InceptionTime model does not classify correctly when "residual=True" #29

GenghisYoung233 · 2021-01-09T06:05:10Z

I tested all 7 model in ./breizhcrops/models with same datasets in 4 classes and processing it with same code, InceptionTime model classify them to only one class, but others six models works fine.

However, after changing InceptionTime.py, line 45

    def __init__(self, kernel_size=32, num_filters=128, residual=True, use_bias=False, device=torch.device("cpu")):

TO

    def __init__(self, kernel_size=32, num_filters=128, residual=False, use_bias=False, device=torch.device("cpu")):

the result seem reasonable, all 4 classes are classified with high precision.

Do I have to uncomment line 36~38 to use residual?

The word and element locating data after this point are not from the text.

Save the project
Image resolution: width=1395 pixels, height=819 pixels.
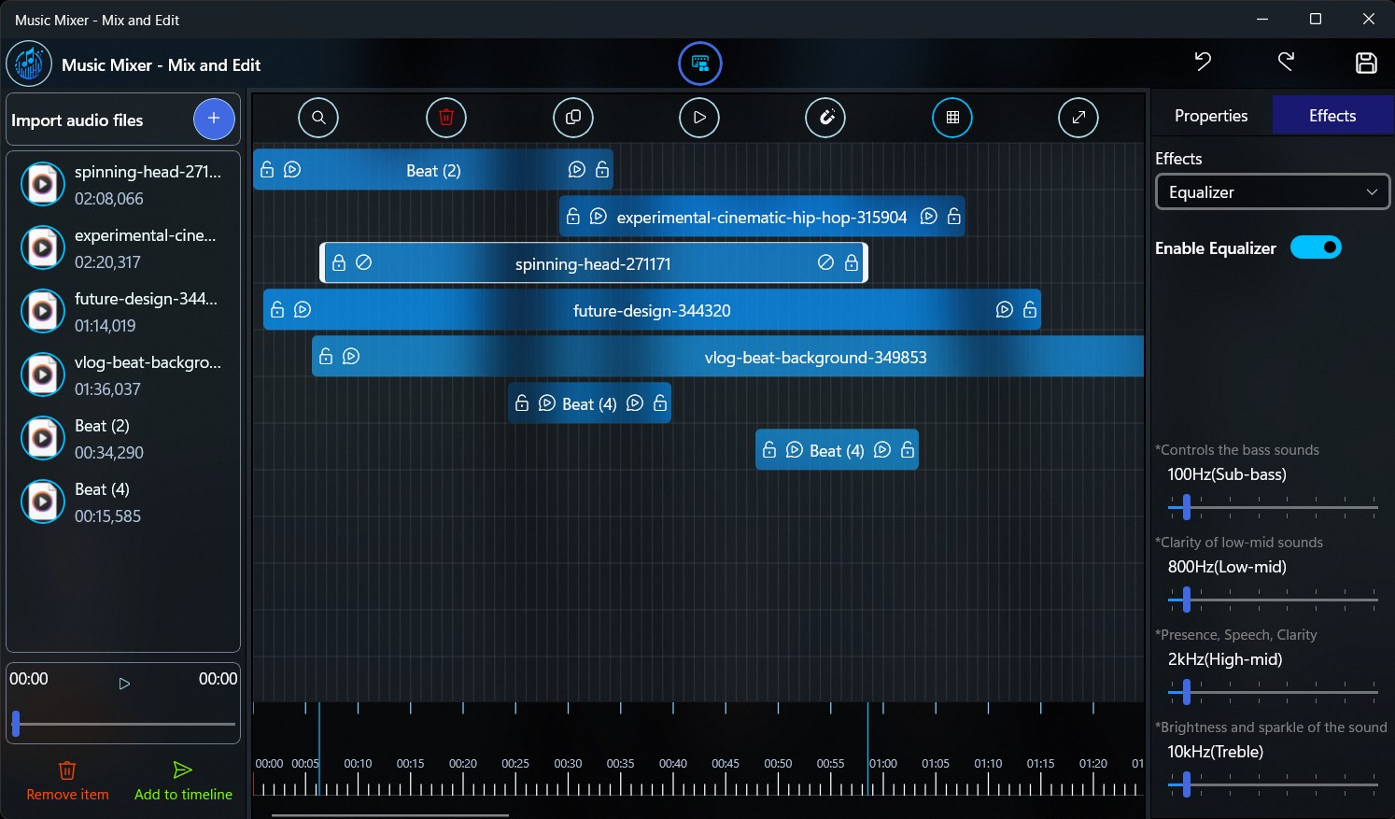(x=1366, y=63)
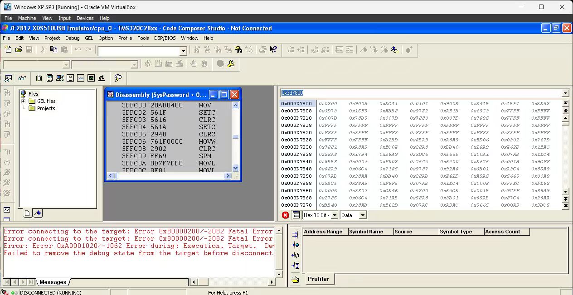Open the Debug menu
The width and height of the screenshot is (573, 295).
[x=72, y=38]
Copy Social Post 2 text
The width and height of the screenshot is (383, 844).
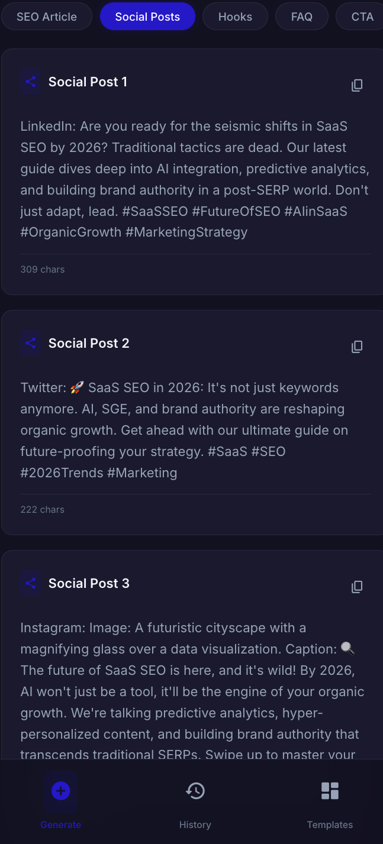357,347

    #if self.use_residual and d % 3 == 2:
    #    x = self._shortcut_layer(input_res, x)
    #    input_res = x

The code I used to processing the datasets, fit the model and classify raster:
https://gist.github.com/GenghisYoung233/834909ced3531e57b8ec6e0353d17c27

maxzoll · 2021-03-23T07:31:05Z

Hello GenghisYoung233,
regarding issue #19 and your issue #29, the code for InceptionTime.py has been reviewed and updated. The model now works as intended and also provides reasonable results while using the shortcut layer with "residual=True".

charlotte-pel · 2021-03-31T16:26:21Z

Hello @maxzoll,

According to the following lines (16 and 17):

BreizhCrops/breizhcrops/models/InceptionTime.py

Line 16 in a660908

    
           self.inception_modules_list = [InceptionModule(kernel_size=32, num_filters=hidden_dims*4,

The residual parameter of the InceptionModule is always set at this default value False. Moreover there is no use_residual parameter anymore in InceptionTime to allow its use.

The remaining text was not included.